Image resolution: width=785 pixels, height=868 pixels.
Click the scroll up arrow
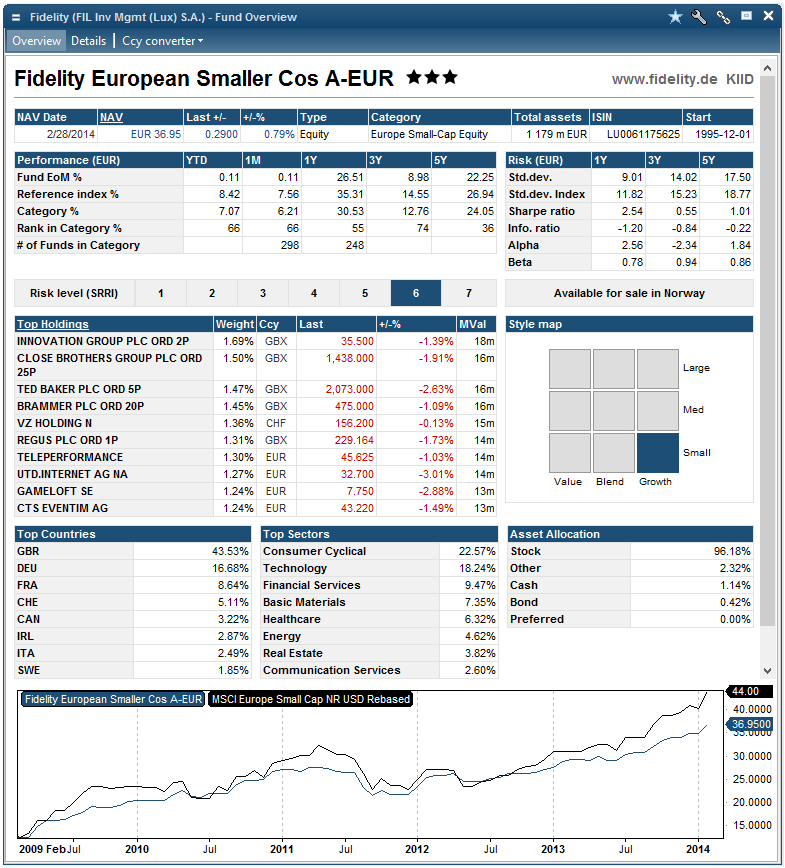click(767, 68)
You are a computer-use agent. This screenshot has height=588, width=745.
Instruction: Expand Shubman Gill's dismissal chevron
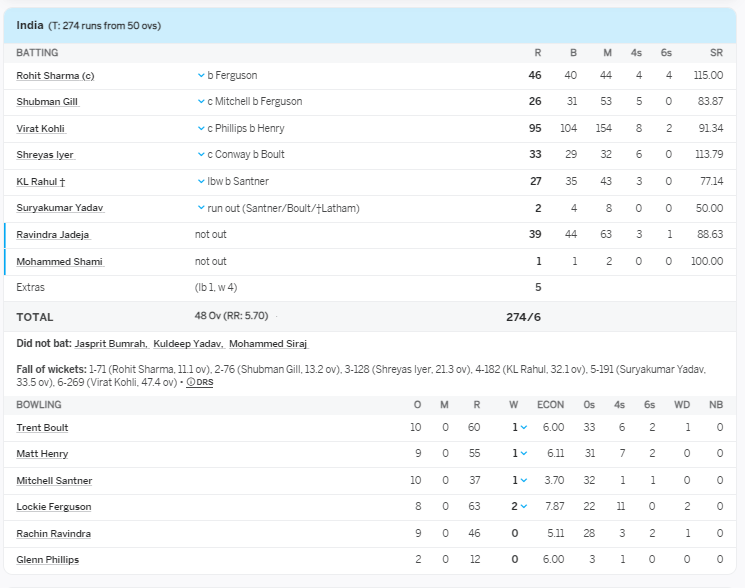(201, 102)
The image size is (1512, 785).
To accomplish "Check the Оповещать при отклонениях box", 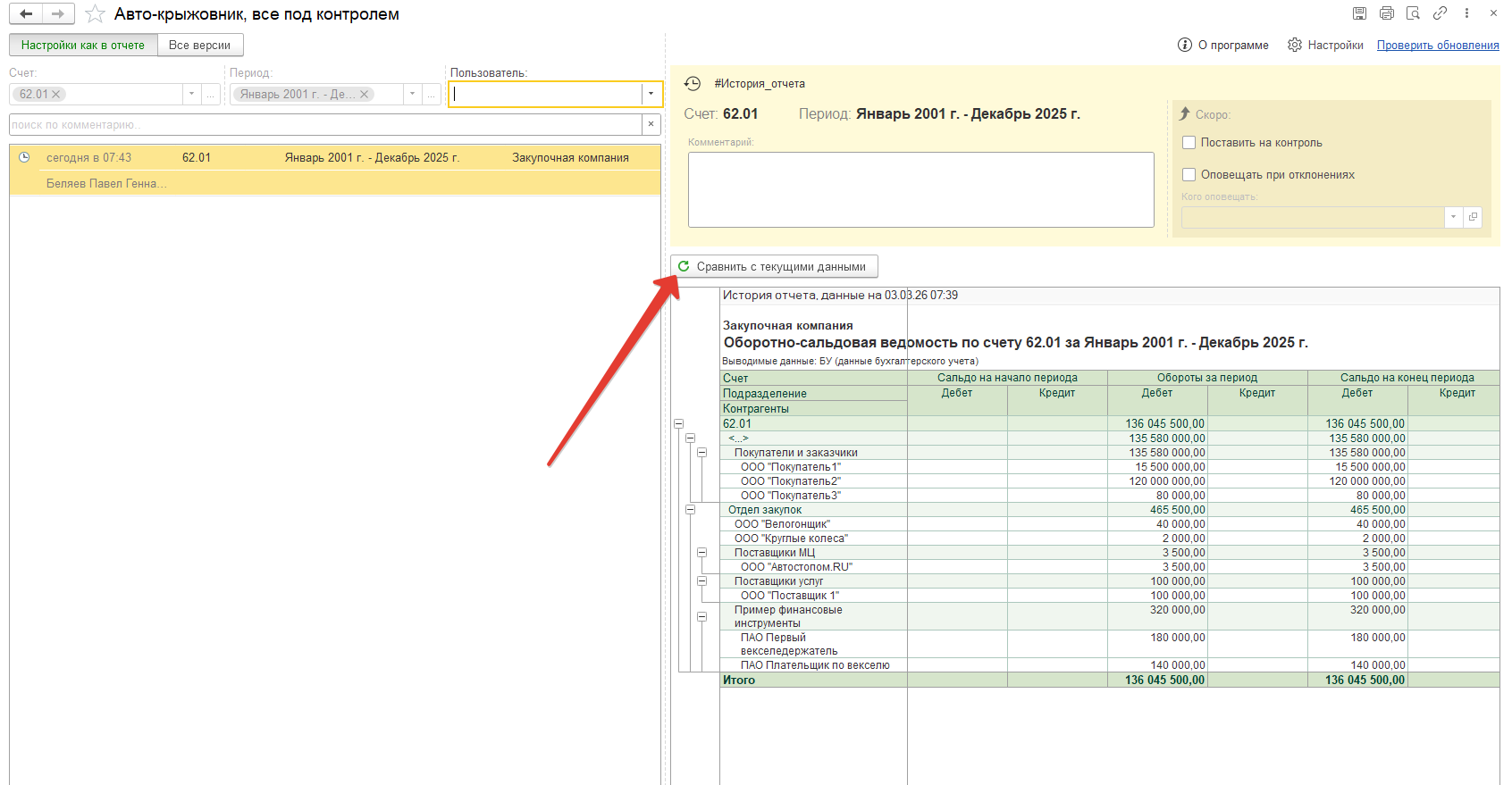I will point(1189,175).
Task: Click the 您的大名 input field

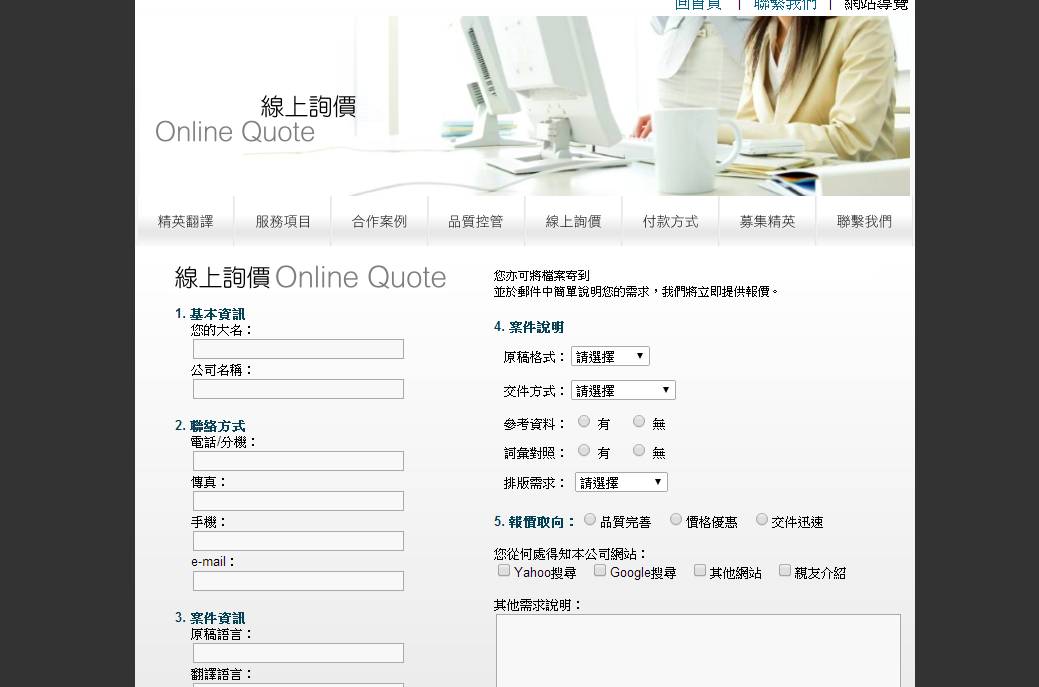Action: pyautogui.click(x=298, y=349)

# # # #

> [Problem requirements] Search the lines above for the string "width", then show every one that has it.

> [Task answer]
Image resolution: width=785 pixels, height=868 pixels.
You are a computer-use agent. This screenshot has height=588, width=745.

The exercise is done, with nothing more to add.